Billable hour = 1) the work that a lawyer does, 2) for an hour, as measured by the lawyer.
Humans are not machines. They are not perfectly, or even particularly, efficient when completing work. Nor are they impervious to the temptations of social media, daydreams or cat videos — that is to say, they are not great at staying on task. Because most lawyers are also humans, these imperfections can make an accurate accounting of on-task versus off-task time very difficult for purposes of tracking billable time. The obvious implication for the billable hour is that whatever amount of time lawyers ultimately come up with as “billable” for a given matter is, at least partially, guesswork. In some cases, the guesses might be pretty good. In others, we assure you they are not, particularly when attorneys have billable hour quotas weighing on their minds. We don’t mean to imply that the above facts undermine the ethics of the legal profession — quite the contrary, as lawyers in our experience work very hard to produce fair estimates of their time spent on matters. Rather, we simply intend to point out the impossibility that those estimates are unassailable in their accuracy. They aren’t. And implying that lawyers’ estimates of their billable time have the hope of being accurate is a charade with which lawyers and clients alike have long been happy to play along. In a vacuum (in which corporate profits are soaring, legal tech advances are frozen and clients are blissfully ignorant), things might even be able to stay this way forever.
Alas, we’ve yet to find that vacuum. And, online and offline distractions and shoddy guesswork aside, there is another psychological force at play that may skew the measure of value per hour delivered by a given attorney. To use an example, in taking a shower, and thereby performing the task of bathing with its standards and obligations (shampoo, soap, etc.), there is probably some normal amount of time that we could establish that, all things being equal, is the amount of time it should take to complete the task of showering. But the time it takes for any one person to complete the task of showering can vary, sometimes dramatically, depending on any number of factors that could cause the person to hasten or slow his shower pace. If our person has awakened 15 minutes late on the day of an important morning meeting, his shower may take 90 seconds; if our person is on vacation in the Bahamas and has put his work phone on airplane mode, his shower may take an hour.
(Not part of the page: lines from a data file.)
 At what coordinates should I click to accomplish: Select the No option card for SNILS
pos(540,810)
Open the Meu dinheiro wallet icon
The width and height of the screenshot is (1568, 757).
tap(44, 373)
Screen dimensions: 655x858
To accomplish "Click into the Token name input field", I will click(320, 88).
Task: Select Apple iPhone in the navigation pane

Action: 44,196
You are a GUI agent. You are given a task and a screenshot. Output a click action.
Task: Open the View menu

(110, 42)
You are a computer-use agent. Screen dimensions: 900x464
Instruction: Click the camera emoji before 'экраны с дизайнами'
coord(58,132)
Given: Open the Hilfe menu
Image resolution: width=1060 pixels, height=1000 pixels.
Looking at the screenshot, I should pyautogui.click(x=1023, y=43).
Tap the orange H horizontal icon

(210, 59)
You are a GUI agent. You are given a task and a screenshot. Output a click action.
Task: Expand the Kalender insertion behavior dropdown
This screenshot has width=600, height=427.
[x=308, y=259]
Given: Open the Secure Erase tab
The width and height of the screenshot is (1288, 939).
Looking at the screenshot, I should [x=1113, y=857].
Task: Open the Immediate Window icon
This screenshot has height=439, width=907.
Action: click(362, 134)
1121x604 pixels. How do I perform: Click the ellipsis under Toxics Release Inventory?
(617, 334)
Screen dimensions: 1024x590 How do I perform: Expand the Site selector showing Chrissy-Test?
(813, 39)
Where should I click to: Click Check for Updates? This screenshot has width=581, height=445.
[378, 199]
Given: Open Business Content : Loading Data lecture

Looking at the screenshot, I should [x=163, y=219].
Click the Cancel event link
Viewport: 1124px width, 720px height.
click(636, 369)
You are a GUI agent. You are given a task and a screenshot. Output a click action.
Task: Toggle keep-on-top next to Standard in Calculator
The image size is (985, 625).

The foregoing examples are intended to illustrate Parkinson’s law, understood as saying that “the amount of time that one has to perform a task is the amount of time it will take to complete that task”. You’ll take as long to shower as you have to shower. The implication of Parkinson’s law for the billable hour is that, for a given, fixed scope of work, the input of time required to perform that work expands to fill the full time available for its completion. Taken to its logical end, Parkinson’s law implies that lawyers who are relatively slow during a given stretch of time may tend to massively inflate bills for work performed during such time, even if that inflation may be subconscious. At any given time a lawyer may be feeling more like the person who woke up late for an important meeting or the person on vacation in the Bahamas. Unfortunately for clients, service quality and legal fees may vary accordingly.